*WHAT TO PRODUCE*
Only one stretch of the data below is needed. Output the lines from the one with "Task: Remove the" up to and including the one with "1568x385 pixels.", exactly as they stand.

*RECORDS FOR THE TASK*

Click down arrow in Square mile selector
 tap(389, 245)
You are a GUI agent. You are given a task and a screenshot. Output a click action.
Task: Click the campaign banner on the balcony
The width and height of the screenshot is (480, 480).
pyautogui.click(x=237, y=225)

--

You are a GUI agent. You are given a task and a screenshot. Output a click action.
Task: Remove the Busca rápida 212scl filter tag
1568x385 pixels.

*SOLUTION TO THE PROBLEM*
Task: Remove the Busca rápida 212scl filter tag
1568x385 pixels.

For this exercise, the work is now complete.